The short answer is we need to wait and see. The bulk of construction occurs in incorporated Ada County and is regulated by city government. Ada County has it's own building codes and they are based on the law and best practices. The fact of the matter is, it will impact builders/contractors more. The role of government is to ensure the laws, ordinances and policies are followed and to offer guidance and assistance to help contractors achieve their goals.
Ada County has an excellent Public Defender program. The Ada County public defender is working cooperatively with the Idaho Public Defense Commission. Ada County has applied for and received grant funding from the Commission for the past two years. This has allowed for some positive changes in the PD office and includes additional attorneys, support staff and remodeling of the PD offices. Additionally, the grant funding has allowed for even more training for the attorneys and staff. The Board of Ada County Commissioners have been told by the Commission Regional Director that Ada County public defense program is in excellent shape.

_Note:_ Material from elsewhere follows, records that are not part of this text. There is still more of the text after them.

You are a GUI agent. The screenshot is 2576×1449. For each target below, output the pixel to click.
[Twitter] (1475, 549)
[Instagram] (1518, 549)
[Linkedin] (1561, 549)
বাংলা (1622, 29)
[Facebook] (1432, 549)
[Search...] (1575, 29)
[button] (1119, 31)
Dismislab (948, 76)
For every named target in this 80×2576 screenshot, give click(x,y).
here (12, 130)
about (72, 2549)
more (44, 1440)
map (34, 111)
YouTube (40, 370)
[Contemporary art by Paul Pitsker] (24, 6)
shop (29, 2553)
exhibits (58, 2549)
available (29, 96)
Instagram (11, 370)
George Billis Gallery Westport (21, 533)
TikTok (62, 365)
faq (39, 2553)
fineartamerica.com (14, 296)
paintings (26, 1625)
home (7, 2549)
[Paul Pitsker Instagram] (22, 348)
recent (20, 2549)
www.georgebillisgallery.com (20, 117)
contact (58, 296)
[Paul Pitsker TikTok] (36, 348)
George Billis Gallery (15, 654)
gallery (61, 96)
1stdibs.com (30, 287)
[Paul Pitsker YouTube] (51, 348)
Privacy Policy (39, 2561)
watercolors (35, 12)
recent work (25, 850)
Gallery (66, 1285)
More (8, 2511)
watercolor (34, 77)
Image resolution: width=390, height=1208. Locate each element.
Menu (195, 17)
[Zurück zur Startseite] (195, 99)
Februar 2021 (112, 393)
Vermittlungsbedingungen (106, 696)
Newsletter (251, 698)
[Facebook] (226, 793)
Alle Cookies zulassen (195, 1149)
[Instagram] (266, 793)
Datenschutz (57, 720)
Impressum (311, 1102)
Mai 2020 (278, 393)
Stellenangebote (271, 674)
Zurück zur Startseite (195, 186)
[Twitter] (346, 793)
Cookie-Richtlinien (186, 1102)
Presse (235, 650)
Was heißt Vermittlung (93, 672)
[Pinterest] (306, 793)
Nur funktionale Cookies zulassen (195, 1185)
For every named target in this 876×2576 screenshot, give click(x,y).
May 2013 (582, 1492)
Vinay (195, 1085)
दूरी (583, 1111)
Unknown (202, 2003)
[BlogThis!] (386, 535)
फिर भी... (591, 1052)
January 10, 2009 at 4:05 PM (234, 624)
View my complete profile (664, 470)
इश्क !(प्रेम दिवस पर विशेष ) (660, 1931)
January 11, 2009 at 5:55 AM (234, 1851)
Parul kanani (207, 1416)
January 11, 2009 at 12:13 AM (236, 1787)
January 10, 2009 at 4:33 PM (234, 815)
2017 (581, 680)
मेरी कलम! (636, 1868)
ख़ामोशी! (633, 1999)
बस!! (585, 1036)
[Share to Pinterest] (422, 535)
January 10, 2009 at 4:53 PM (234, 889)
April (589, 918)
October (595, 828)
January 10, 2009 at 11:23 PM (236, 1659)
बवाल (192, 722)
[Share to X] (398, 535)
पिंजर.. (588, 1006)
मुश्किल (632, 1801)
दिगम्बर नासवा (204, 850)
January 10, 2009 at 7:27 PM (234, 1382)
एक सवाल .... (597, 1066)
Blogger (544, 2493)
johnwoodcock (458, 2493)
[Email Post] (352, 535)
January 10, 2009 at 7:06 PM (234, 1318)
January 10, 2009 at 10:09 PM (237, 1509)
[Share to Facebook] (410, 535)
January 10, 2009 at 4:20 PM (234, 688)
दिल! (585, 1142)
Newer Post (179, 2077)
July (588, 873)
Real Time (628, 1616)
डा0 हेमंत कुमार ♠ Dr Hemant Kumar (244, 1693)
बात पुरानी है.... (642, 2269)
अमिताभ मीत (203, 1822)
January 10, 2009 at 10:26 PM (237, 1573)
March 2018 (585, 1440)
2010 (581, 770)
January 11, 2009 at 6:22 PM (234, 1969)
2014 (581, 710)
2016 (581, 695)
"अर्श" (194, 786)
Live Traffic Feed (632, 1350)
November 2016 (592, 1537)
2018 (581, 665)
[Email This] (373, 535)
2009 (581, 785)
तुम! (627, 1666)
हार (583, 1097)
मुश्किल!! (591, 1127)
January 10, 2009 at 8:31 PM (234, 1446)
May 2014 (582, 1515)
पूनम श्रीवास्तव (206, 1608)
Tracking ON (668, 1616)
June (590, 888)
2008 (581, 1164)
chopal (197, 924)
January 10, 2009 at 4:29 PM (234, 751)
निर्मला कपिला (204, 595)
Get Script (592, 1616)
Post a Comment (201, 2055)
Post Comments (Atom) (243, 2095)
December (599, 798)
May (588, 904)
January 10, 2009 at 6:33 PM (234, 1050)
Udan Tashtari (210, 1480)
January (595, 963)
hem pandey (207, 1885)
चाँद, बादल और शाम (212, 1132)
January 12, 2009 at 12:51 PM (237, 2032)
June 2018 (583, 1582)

If horse racing were to leave the Expo Idaho facility, new opportunities for use could become available. The Board of County Commissioners, the Director of Expo Idaho and the Fair Board have had preliminary discussions about what would happen if horse racing went away. At the present time, there seems to be strong support to maintain the site for public use, possibly some limited commercial development and expansion or modification of the current fair grounds footprint. Whatever happens in the future, the decisions should reflect the best and most appropriate use for Ada County citizens.